Tasks and exercises
A. List the items the text on project phase 8 gives as the documentation of that phase.
B. Reproduce word for word the part of the text on project phase 8 between "Phase 8. Monitor" and "a successful project.", inclusive.
C. Carry the text on project phase 8 forward from the point where it stops.

Text
------------------------------------------------------------

Phase 8. Monitor results for continuous improvement. 

            The process of monitoring the results for continuous improvement follows. The input is the operational project deliverable or improvement.  The process in phase 8 involves: (1) evaluating project performance metrics, (2) assessing the project processes, and (3) seeking continuous improvement of the project deliverable and project processes. The output of this process is a successful project. 

            The customer-driven project management operates over the long-term.  Once the deliverable is operational, the customer- driven lead team as other customer-driven teams as appropriate continue as long as the mutual relationship provides joint benefits for the customer and project supplier.  The team continues to monitor the project and processes performance.  They take action as necessary to maintain total customer satisfaction.  The teams perform continuous improvement activities.  This could include modification of the existing deliverable or even a completely new deliverable.  The project is never complete until there is no deliverable needed by the customer.  

            The outcome of phase 8 is the continuous improvement of project deliverable and project processes. The documentation of this step involves: 

            *            Project performance metrics

            *            Process performance metrics

            *            Issues for continuous improvement 

Phase 8a. Close-out. 

            Eventually, the project will reach close-out.  Close-out consists of (1) close-out plan, (2) divestment of resources, and (3) report of lessons learned.

------------------------------------------------------------

Information provided
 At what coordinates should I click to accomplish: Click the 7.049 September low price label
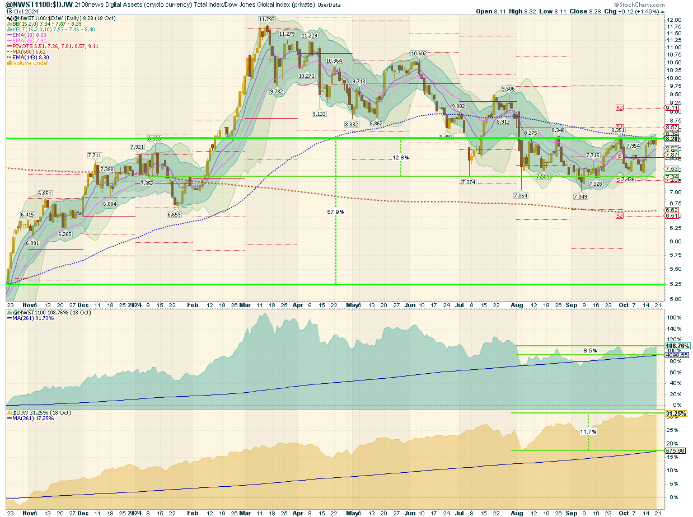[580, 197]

------------------------------------------------------------

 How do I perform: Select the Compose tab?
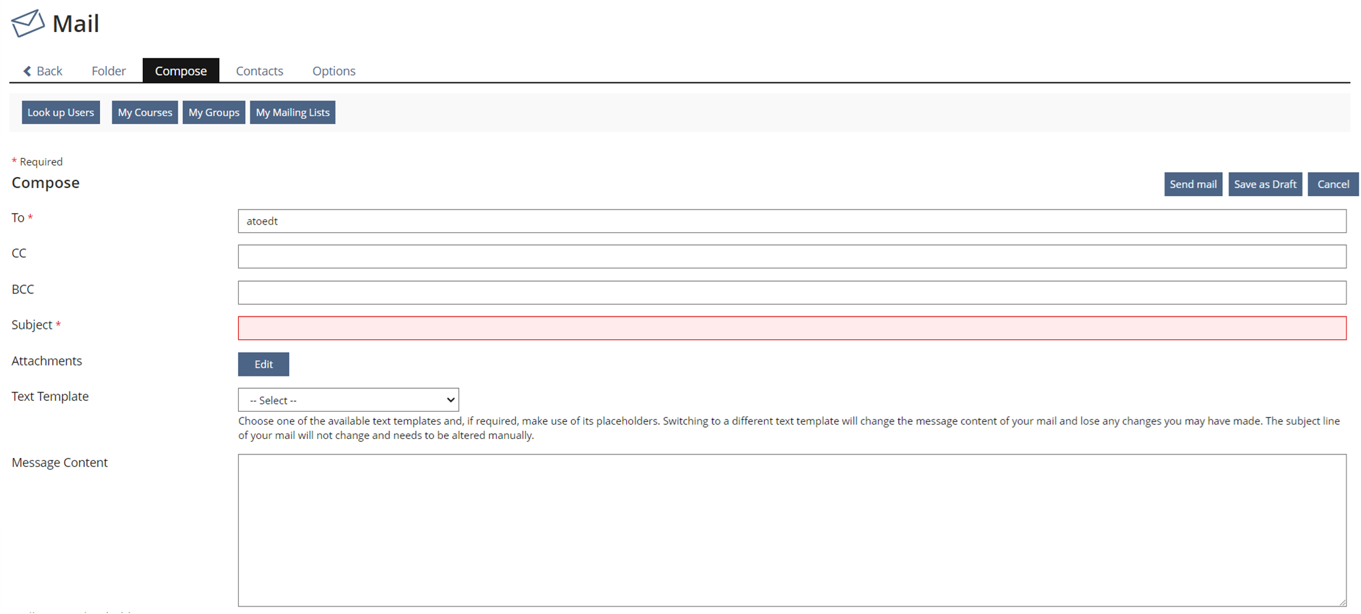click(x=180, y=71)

------------------------------------------------------------

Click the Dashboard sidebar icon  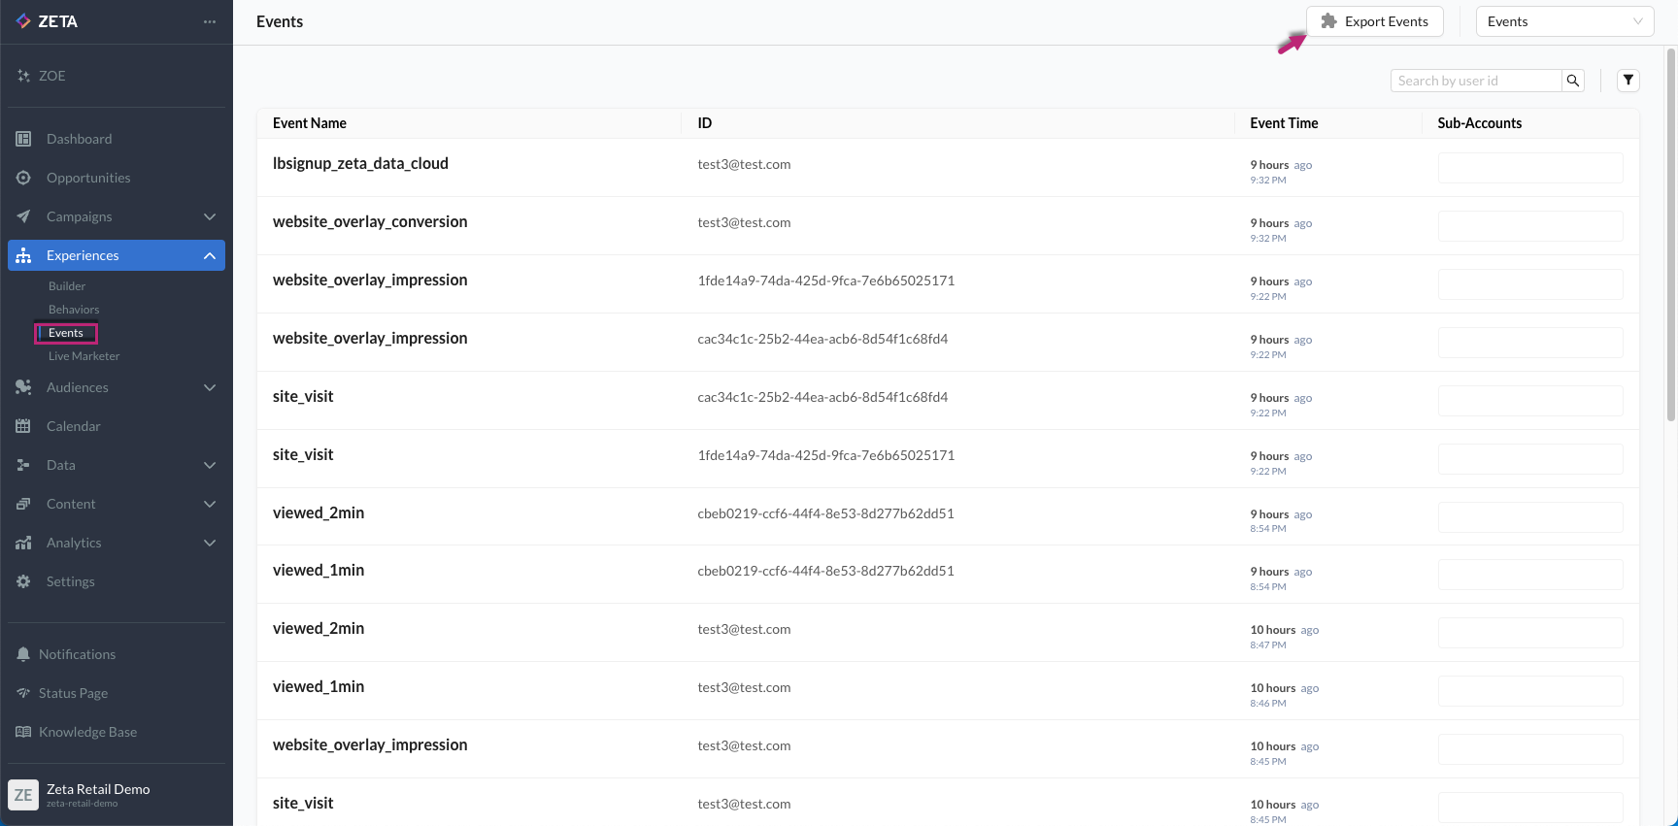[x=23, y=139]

------------------------------------------------------------

Your written answers
A.
Project performance metrics
Process performance metrics
Issues for continuous improvement

B.
Phase 8. Monitor results for continuous improvement. 

            The process of monitoring the results for continuous improvement follows. The input is the operational project deliverable or improvement.  The process in phase 8 involves: (1) evaluating project performance metrics, (2) assessing the project processes, and (3) seeking continuous improvement of the project deliverable and project processes. The output of this process is a successful project.

C.
            The close-out plan outlines the specific tasks, responsibilities, and time-phasing for completing the product deliverable's life cycle. The plan should consider reassignment of people resources, disposition of the inventory of product deliverable and spares, and logistics support requirements. The close-out plan should consider a final evaluation of all people participating in the project. This evaluation forms the basis for the next assignment. Beyond people, the close-out plan deals with the disposition of inventory. The inventory disposition must include methods that assess both cost and the environment. Finally, the close-out plan requires a logistics support annex to actually accomplish the close-out. This could include: packaging, handling, transporting, disassembly, decomposition, etc.    

            The second subprocess involves the actual divestment of the project deliverable. This includes the phase-out and/or disposal of the project deliverable and project process capability. Besides the actual inventory mentioned above, this may include the project documentation. Depending on the project, the dismantling of the documentation is a major task by itself.   

            The third subprocess in close-out is reporting the lessons learned. This is important for future projects. It becomes a database of information for prospective proposal and customer- driven project management endeavors.


             "Customerizing" project management can move from concept to practical operation through the synthesizing and broadening of the popular management techniques of Total Quality Management and Project Management.  The foundation being a new step-by-step customer-driven process of eight phases.  These eight phases of the customer-driven project process are repeated many times over time in a full scale partnering agreement between supplier and customer.  As each new project is undertaken, project processes are improved using insights and learning gained in earlier partnered projects.